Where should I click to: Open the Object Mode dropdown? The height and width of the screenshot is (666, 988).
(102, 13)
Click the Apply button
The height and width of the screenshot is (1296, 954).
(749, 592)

* **What you have to do**:
List all the rows above as a numbered list, skipping any blank lines.

* **Expected answer**:
1. Where should I click to: Open the Object Mode dropdown? The height and width of the screenshot is (666, 988).
2. (102, 13)
3. Click the Apply button
4. The height and width of the screenshot is (1296, 954).
5. (749, 592)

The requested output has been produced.